A lo largo de su tiempo, la actual administración estatal se ha enganchado y sostenido en diversos diferendos de alto impacto. Casi siempre lo que subyace a los conflictos es el incumplimiento del gobierno en sus compromisos de pago. Han sido dinámicas que, con diversos interlocutores, se presentaron desde el inicio mismo de la administración. Ecuaciones que no se resolvieron, continuaron y se han complificado. Empresarios y proveedores de servicio, estudiantes, jubilados, maestros.

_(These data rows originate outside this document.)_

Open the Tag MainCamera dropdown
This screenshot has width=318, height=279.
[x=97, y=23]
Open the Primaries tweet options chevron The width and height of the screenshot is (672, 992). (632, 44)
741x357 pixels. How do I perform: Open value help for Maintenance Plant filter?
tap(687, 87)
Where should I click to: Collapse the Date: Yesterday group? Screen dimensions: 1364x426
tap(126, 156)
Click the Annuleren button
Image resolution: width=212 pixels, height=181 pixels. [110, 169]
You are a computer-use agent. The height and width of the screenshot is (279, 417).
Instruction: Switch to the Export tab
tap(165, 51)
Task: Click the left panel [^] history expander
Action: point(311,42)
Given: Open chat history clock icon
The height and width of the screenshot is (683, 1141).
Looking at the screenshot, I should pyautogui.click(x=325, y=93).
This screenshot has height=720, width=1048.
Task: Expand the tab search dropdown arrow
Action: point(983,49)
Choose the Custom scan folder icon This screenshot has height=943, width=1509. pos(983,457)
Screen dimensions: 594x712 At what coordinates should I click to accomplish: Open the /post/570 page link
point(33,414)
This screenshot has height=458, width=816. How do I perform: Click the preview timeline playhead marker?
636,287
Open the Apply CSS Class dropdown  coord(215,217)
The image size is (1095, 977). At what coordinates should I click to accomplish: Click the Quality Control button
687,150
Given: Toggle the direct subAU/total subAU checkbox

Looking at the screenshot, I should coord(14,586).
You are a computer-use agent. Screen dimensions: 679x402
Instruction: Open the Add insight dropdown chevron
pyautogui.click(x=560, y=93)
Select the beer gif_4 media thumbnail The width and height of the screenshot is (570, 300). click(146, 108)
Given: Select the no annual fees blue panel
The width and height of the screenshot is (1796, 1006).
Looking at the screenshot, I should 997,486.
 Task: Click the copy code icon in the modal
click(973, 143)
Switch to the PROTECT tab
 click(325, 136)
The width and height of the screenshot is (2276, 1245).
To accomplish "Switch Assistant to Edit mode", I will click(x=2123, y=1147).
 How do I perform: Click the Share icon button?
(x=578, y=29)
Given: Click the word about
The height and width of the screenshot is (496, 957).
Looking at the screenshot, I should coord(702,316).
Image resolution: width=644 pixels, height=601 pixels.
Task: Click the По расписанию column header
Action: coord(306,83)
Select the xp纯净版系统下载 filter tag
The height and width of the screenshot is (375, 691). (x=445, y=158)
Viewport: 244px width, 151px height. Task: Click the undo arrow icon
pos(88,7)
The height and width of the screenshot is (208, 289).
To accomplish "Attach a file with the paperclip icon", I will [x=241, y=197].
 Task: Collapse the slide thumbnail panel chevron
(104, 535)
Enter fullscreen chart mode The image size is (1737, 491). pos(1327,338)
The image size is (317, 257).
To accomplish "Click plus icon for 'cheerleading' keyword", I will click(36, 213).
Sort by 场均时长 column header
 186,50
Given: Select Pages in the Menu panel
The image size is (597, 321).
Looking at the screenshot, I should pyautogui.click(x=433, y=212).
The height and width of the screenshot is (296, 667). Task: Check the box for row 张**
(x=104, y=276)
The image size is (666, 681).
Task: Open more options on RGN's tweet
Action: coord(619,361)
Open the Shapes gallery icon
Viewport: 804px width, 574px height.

Durante el fin de semana, el secretario de Gobierno hizo pública una carta dirigida a la doctora Ladrón de Guevara en la que desagrega una serie de cifras contables con la intención de asentar y demostrar que el gobierno del estado no sólo no debe a la Universidad Veracruzana, sino que es ésta la que le debe al gobierno y que, consecuentemente, los reclamos universitarios están completamente fuera de lugar. La carta de marras fue respondida por la rectora en un video hecho igualmente público. Es rotunda. De manera desagregada, contesta cada punto mencionado por el secretario de Gobierno y evidencia la improcedencia y desatino del argumento gubernamental.

La dinámica en la que el gobierno ha decidido enfrascarse es inquietante y de temer. Ya de suyo es muy grave desalojar jubilados y pensionados de las calles por medio de la fuerza pública, como lo que no se aclare en allanamiento, la brutal golpiza que propinaron a estudiantes reunidos en una casa el año pasado. Por no mencionar el descrédito y deshonor de acumular 15 periodistas asesinados en el estado, sólo durante esta administración. Pero escalar a los niveles en que el secretario de Gobierno ha llevado el adeudo con la UV está fuera de toda racionalidad. La carta es una declaración explícita de que el gobierno del estado simplemente tiene la mínima intención de pagar nada.

¿Qué se ha perdido completamente el juicio y el sentido de la política? Más sencillo y práctico aún, ¿qué no hay nadie en el gobierno del estado con sentido del tiempo?

Conflictuarse con la Universidad es hacerlo, literalmente, con la sociedad completa y con miles de estudiantes en todo el estado en tiempos electorales. Sin mencionar la larga lista de organizaciones universitarias nacionales, americanas, mundiales y de organizaciones ciudadanas que, literalmente, acuerpan y dan sentido y fuerza a la movilización social con expresión política.

Pero aún es más inquietante que el gobierno parece provocar al respetable para manifestar su desacuerdo en los espacios públicos y sobre esa base tener ocasión de usar la fuerza.

Es el peor de los escenarios posibles porque algo así se sabe cuándo empieza, pero nadie podrá prever cuándo terminará.